StatementIn Absentia Appeals Becoming Normalized for Cambodia's Prisoners
Cambodian League for the Promotion and Defense of Human Rights (LICADHO)
April 23, 2012 - Nearly 800 inmates detained in Cambodia's provinces are at risk of being deprived of their fundamental appeal rights due to a lack of inmate transport options, according to a new report from LICADHO.
Cambodian law requires the presence of the accused at appeal hearings, but few provincial inmates are able to appear due to lack of transportation funding and poor organization between the prisons and courts. The nation's lone Court of Appeal is located in Phnom Penh.
LICADHO first reported on the issue in 2010, in a report titled, "In Absentia: The Right of Appeal and Cambodia's Inmate Transportation Crisis." The report noted that the presence of the accused is essential to securing a fair appeal in Cambodia due to the nature of the country's appellate procedure.
"Cambodian law is explicit about both prisoners' right to attend their appeal hearings, and the importance of their attendance," said LICADHO Director Naly Pilorge. "Yet prisoners are routinely denied the right to attend their appeal hearings."
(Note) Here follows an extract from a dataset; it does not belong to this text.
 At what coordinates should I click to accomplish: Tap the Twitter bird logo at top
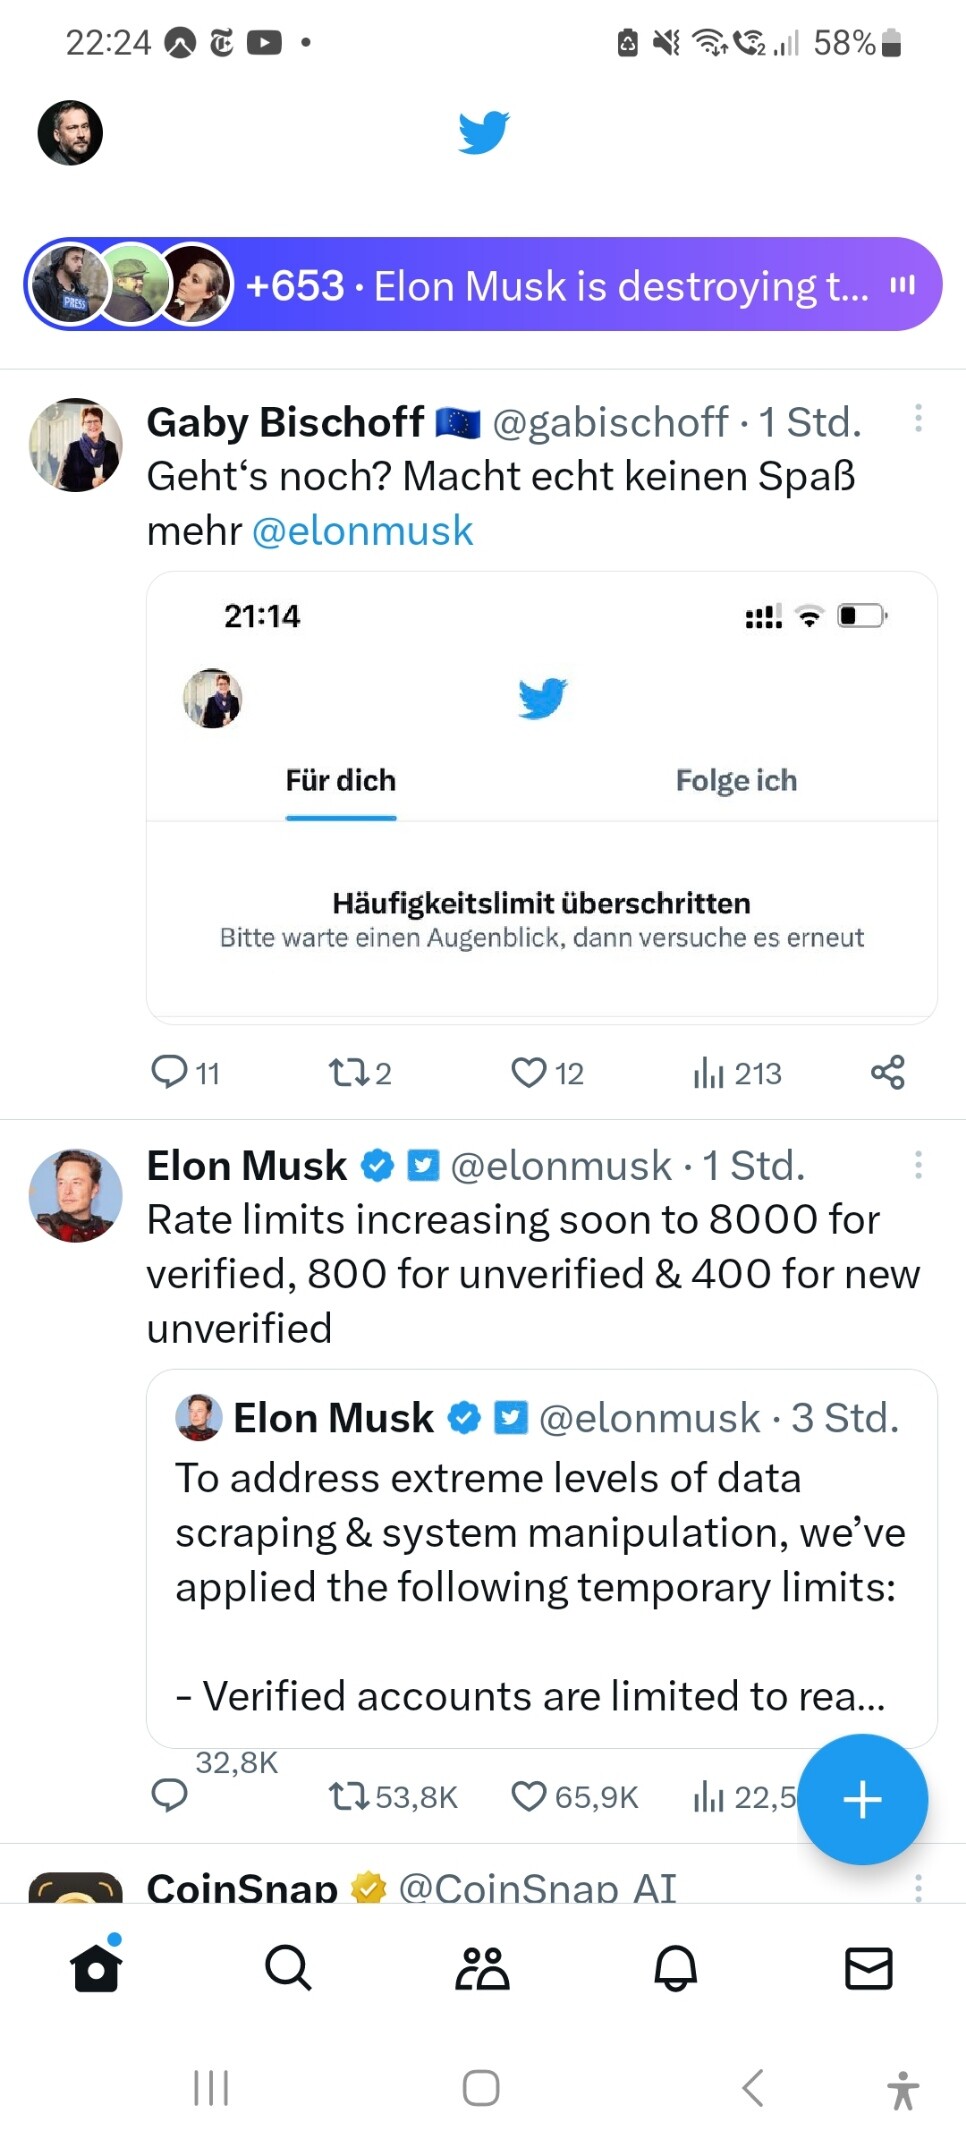(x=484, y=132)
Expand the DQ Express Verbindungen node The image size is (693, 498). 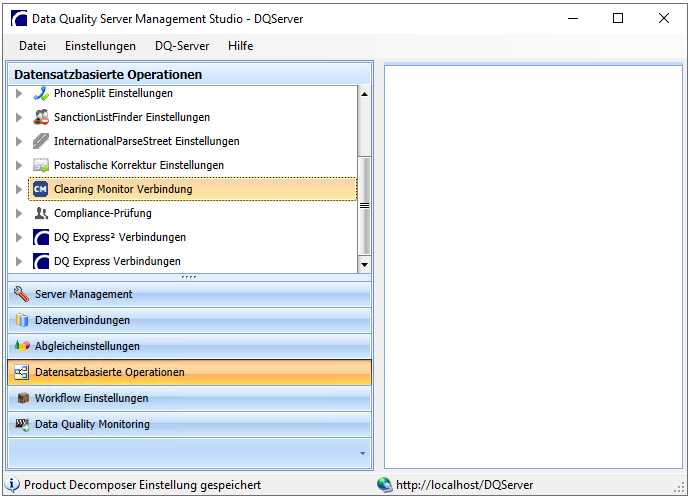pos(19,261)
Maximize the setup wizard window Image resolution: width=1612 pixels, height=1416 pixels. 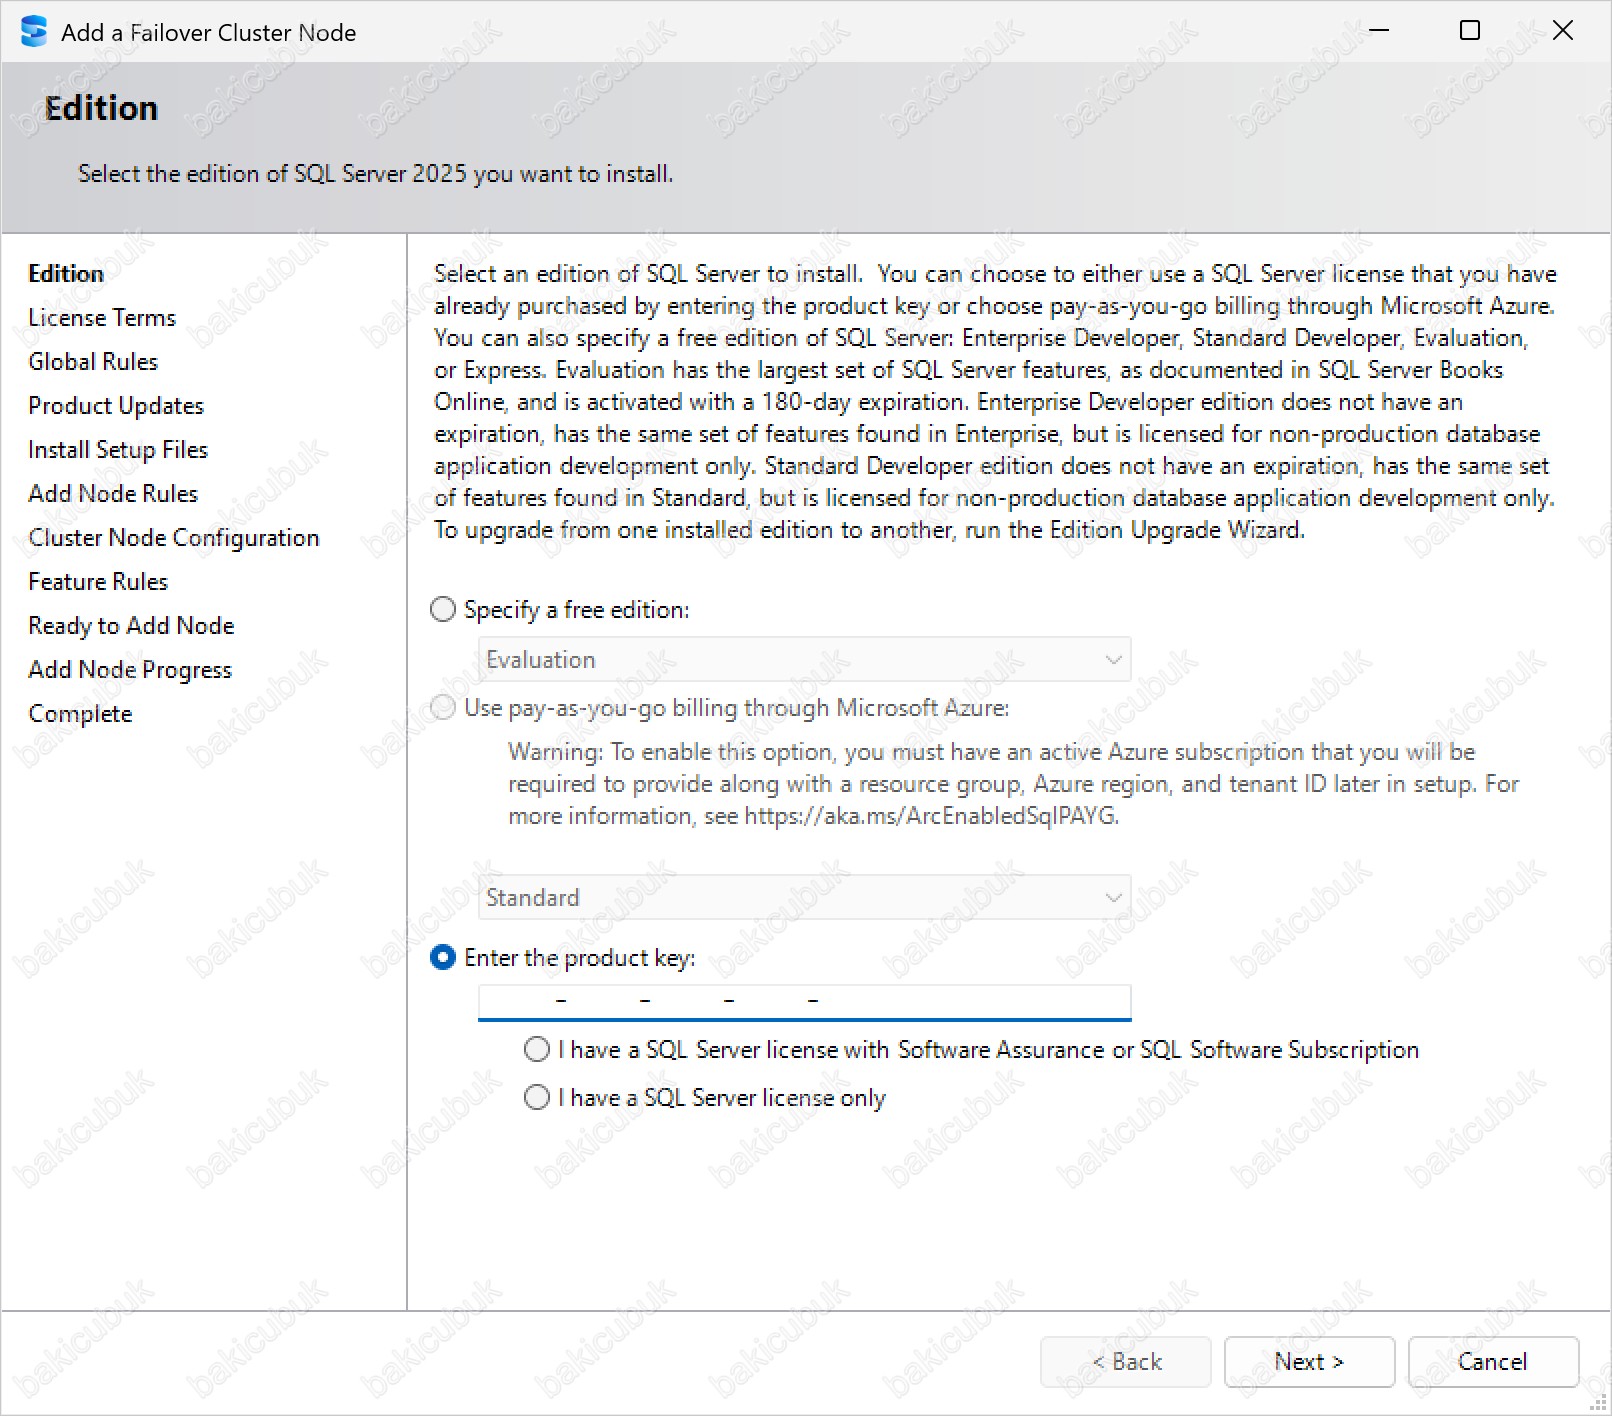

"This is a clear violation of the prisoners' fundamental trial rights, yet it has become normalized."
Following the release of LICADHO's 2010 report, prison authorities acknowledged that there was a "lack of services" for inmate transport, and said they were working to solve the problem. The 2010 report proposed a handful of solutions to the problem, including that inmates not be transferred from Phnom Penh area prisons before their appeals were heard and that the General Department of Prisons (GDP) expand funding for its inmate transportation network.
But it appears that little if any progress has been made toward these goals since 2010.
In a survey of 11 prisons located outside of Phnom Penh, LICADHO researchers found that there were at least 797 prisoners with appeals pending. Meanwhile, the prison system still lacks the vehicles, gasoline, staffing and funding necessary for a comprehensive long-distance inmate transportation network. As a result, prison directors continued to report that they had little or no means to transport these inmates to their hearings in Phnom Penh- unless the prisoners paid their own way.
"Forcing inmates to pay their own way is not an acceptable solution," said LICADHO President Dr. Pung Chhiv Kek. "This amounts to putting a price tag on fundamental rights."
LICADHO's latest report reiterates the recommendations made in the 2010 report, and proposes a new set of solutions, including the establishment of mobile appeal courts and/or a system of regional courts of appeal.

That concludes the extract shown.